* [SET OF TASKS]
[1] Answer these questions from the thread about a riding fall:
(a) Who fed Chinga in the morning?
(b) What would have happened under the parents' rules if the poster had not been wearing a helmet?
(c) What does MyBoyPuck suggest doing in place of jumping?
[2] Write the next part of the thread about a riding fall, starting with the post under the final header.

* [TEXT SECTION]
• • • • •

I hate that, and when you land (after you are left behind) you are in such a weak position to sit out a buck. Heals as down as possible next time 

I hope you are okay soon though. 

Bad thing about Australia = hard ground. :-(


----------



## mom2pride (May 5, 2009)

Hope you feel better soon! uggh...you've had some tough luck lately!


----------



## xxBarry Godden (Jul 17, 2009)

Maddie - were you wearing a riding hat?

Barry G


----------



## MyBoyPuck (Mar 27, 2009)

I'm sorry to be so blunt, but every time you put up a new post it seems to involve a fall or bodily injury. Maybe you should ditch jumping for awhile and take some flat lessons to get yourself in a more secure position to ride safely? I get the whole "young and invinceable thing", but it's not how things work and you don't want to go through the rest of your life with some chronic back injury, or worse. Please slow down and go back to basics.


----------



## wild_spot (Jan 30, 2008)

^ Was about to post the exact same thing.


----------



## nirvana (Sep 14, 2009)

Dont you hate it when you get hurt!! I would be carefull about getting on too early, it could make the injury worse. One time I fell off my horse and seperated my shoulder, no more than 2 weeks later I got back on and now its f!cked up! The bone is above where it should be and sticks out a bit. If you touch it you can feel all 3 sides (top, front and bottom). It doesnt hurt, and I have full movment but its just gross!


----------



## ChingazMyBoy (Apr 16, 2009)

Hey guys, head feels better. Tail bone keeps reminding me to not sit down, lay down, or walk. 

I didn't get up to feed Chinga this morning so mum did it for me. Apperantly he was running around mental and bucking (just playing).

Barry G - I was wearing my helmet other wise I would have lost my horse and I would never be able to ride a horse again (parents rules). 


Yess, I did manage to fall off and land on the hardest bit of ground I could find. I was also wearing my good quality (highly reccomended for jumping) helmet and safty vest.


----------



## CrazyChester (May 5, 2008)

I'm gonna have to agree with MyBoyPuck. If you keep getting hurt don't you think it is for the best to stop intill you get some help? Do you take jumping lessons?


----------



## paintsrule (Aug 20, 2009)

oh thats no good.


----------



## ChingazMyBoy (Apr 16, 2009)

Actuallly, I had to cancel my jumping lesson (that was tommorow) because of my fall. That means I won't be able to have another jumping lesson until the next set of holidays.


----------



## JustDressageIt (Oct 4, 2007)

• • • • •

* [ENTRIES SUPPLIED]
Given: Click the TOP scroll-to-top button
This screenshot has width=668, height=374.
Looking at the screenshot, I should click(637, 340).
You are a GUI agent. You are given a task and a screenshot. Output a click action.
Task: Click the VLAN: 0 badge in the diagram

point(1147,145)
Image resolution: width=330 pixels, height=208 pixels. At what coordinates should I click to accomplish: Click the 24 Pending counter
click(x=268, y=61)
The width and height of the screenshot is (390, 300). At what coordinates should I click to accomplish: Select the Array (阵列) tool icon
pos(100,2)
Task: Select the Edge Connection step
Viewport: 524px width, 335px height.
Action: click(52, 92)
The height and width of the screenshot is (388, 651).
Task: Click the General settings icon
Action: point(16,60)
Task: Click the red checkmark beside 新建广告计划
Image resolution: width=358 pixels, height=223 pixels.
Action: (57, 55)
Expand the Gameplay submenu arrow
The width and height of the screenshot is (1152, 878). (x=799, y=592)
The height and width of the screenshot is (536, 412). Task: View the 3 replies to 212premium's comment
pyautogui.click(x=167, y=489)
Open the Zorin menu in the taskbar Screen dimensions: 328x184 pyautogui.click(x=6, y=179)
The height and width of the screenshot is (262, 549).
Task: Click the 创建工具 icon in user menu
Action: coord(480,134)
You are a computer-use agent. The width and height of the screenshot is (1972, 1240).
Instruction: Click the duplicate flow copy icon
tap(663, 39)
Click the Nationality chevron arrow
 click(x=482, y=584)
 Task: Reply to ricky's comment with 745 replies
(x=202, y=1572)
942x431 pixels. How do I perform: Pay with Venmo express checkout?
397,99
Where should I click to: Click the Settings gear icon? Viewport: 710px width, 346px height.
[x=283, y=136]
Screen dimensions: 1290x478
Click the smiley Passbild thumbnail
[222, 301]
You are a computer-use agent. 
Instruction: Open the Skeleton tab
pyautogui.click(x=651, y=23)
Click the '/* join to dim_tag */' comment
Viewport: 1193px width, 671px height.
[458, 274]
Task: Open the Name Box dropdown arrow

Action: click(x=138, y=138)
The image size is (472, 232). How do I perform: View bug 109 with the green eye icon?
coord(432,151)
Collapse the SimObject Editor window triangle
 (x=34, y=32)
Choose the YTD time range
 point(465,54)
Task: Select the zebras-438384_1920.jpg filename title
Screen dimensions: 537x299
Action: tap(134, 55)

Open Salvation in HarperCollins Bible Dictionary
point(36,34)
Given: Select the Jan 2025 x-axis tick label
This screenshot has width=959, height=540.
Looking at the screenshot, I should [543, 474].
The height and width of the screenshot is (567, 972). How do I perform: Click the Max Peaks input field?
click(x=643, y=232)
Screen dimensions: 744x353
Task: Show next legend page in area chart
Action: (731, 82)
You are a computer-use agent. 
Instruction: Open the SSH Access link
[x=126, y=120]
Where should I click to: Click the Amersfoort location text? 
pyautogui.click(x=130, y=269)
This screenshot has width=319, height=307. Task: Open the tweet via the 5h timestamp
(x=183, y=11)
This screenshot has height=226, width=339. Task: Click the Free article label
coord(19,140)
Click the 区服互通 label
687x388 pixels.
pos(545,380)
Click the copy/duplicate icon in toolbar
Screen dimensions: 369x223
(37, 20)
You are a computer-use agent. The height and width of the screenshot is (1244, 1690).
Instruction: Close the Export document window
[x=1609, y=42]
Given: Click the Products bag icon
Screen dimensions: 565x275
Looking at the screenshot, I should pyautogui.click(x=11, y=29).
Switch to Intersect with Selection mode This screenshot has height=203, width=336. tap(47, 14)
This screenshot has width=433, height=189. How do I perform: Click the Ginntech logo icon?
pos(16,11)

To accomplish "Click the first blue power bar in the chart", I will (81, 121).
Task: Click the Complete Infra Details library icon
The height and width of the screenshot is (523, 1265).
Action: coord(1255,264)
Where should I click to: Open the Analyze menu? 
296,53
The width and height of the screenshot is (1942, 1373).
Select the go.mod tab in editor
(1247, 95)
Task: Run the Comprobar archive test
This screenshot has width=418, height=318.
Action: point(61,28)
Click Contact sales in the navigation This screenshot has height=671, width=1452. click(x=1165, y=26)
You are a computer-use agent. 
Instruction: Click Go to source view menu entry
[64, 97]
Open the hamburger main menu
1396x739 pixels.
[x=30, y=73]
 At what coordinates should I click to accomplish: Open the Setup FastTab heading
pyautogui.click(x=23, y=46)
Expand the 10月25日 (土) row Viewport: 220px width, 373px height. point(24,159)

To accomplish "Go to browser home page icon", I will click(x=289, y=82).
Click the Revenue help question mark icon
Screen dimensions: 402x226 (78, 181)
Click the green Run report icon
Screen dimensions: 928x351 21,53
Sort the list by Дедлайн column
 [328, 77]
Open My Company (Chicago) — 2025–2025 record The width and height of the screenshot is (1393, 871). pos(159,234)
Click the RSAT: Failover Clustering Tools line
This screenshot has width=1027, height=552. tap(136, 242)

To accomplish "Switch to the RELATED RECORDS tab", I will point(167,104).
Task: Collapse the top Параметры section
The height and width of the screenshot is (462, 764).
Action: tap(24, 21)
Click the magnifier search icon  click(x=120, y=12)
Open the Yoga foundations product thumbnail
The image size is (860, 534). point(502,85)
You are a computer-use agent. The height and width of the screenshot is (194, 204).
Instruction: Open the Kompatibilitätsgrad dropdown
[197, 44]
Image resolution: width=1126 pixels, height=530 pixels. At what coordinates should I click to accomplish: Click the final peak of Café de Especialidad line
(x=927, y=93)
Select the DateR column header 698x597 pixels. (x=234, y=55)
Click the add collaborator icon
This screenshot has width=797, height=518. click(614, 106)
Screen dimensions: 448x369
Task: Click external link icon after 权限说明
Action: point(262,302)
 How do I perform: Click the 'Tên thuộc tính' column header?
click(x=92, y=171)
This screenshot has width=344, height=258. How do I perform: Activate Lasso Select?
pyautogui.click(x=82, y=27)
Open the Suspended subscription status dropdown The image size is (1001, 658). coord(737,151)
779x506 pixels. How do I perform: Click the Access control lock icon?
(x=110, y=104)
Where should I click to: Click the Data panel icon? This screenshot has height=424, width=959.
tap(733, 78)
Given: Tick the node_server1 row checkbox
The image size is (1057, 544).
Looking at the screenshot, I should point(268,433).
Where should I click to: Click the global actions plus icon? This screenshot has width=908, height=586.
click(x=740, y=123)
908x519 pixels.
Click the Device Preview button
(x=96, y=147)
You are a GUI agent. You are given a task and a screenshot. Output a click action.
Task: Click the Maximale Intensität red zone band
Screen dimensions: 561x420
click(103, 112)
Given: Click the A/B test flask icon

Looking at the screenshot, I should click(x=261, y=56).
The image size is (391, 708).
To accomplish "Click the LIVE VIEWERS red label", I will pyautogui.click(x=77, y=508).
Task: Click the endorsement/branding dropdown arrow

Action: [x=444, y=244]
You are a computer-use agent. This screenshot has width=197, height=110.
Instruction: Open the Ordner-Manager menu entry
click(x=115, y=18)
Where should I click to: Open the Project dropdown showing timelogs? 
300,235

• • • • •

* [EXERCISE RESPONSES]
[1]
(a) The poster's mum fed Chinga because the poster did not get up.
(b) The poster would have lost the horse and would never have been allowed to ride a horse again.
(c) MyBoyPuck suggests stopping jumping for a while and taking flat lessons to build a more secure position.

[2]
MyBoyPuck said:


> I'm sorry to be so blunt, but every time you put up a new post it seems to involve a fall or bodily injury. Maybe you should ditch jumping for awhile and take some flat lessons to get yourself in a more secure position to ride safely? I get the whole "young and invinceable thing", but it's not how things work and you don't want to go through the rest of your life with some chronic back injury, or worse. Please slow down and go back to basics.


I agree with this.
Getting left behind seems to be a chronic problem of yours; I might suggest going back to the basics and taking a good 3 month break from jumping - I promise you if you work hard on your position on the flat, your jumping will improve tenfold.


----------



## xxBarry Godden (Jul 17, 2009)

Chinga. Good guys those parents of yours - they finance your horse and they insist you protect yourself.

But now ask yourself if you are tensing up.
If you fall off too regularly over a short period then you will become tense and will inadvertently project the force of the horse's movement rather than absorbing it.
Let your tutor look at you in a confined arena to see if in her opinion you need some help with relaxation techniques.

Once you start to ride again - please have a spell without any jumping or tearing about. Do some dressage work!

Get better soon

Barry G


----------



## Saskia (Aug 26, 2009)

Falling of can be bad. It seems alright when you are young and its just part of it all I guess but it all takes is one fall and your confidence is screwed. I'll share my story of falling of below, consider avoiding excessively risky situations.

I had this lovely filly/mare who I had raised from a yearling/2 year old. Taught her to lead, pick up feet, lunge, backed her myself, everything. I was the only person to ever ride her and I had never come of her. About six months earlier I had been riding a friends horse for fun and he went a bit nuts and I came of and was on crutches for a few weeks. I was still okay though. Anyway one day I was riding in the arena - just cooling of from a successful work out on a long rein and my mare (now close to four) just started bucking. Head between legs full on. After a few I fell of and she kept going, got her leg in my reins, ripped up her bridle and just bucked and bucked. I was dizzy, my helmet was visibly warped, and my neck and back were painful for a week or so but after that I was fine physically. 

I got back on her a week or so later and she never did that again, and I never fell of again. I have no idea why she did it, maybe a bug bit her or something but I lost my confidence. I just didn't really ride anymore, i'd freeze up if she spooked, i'd look down and the ground seemed so far away. I remember being on the ground and seeing her feet above me and it scared me. I loved that horse but I ended up selling her, and it took about a year of before I even considered getting back into horses. Now I don't like big ones (she was a 16.3hh Clydie cross) and i'm just getting okay with the whole untrained horse again. 

I used to be fine with it all but it only takes one moment and everything changes. My fall wasn't bad at all but I am so much more cautious now. Just be careful you don't ruin it for yourself.


----------



## Fire Eyes (May 13, 2009)

ChingazMyBoy said:


> Land on mine and now no riding for about a week unless I feel up to it and apperantly I've got cuncussion and a screwed up tail bone!


_

A week? With a concussion? No way.
I know people who have come off and had a minor concussion and couldn't ride for over two months.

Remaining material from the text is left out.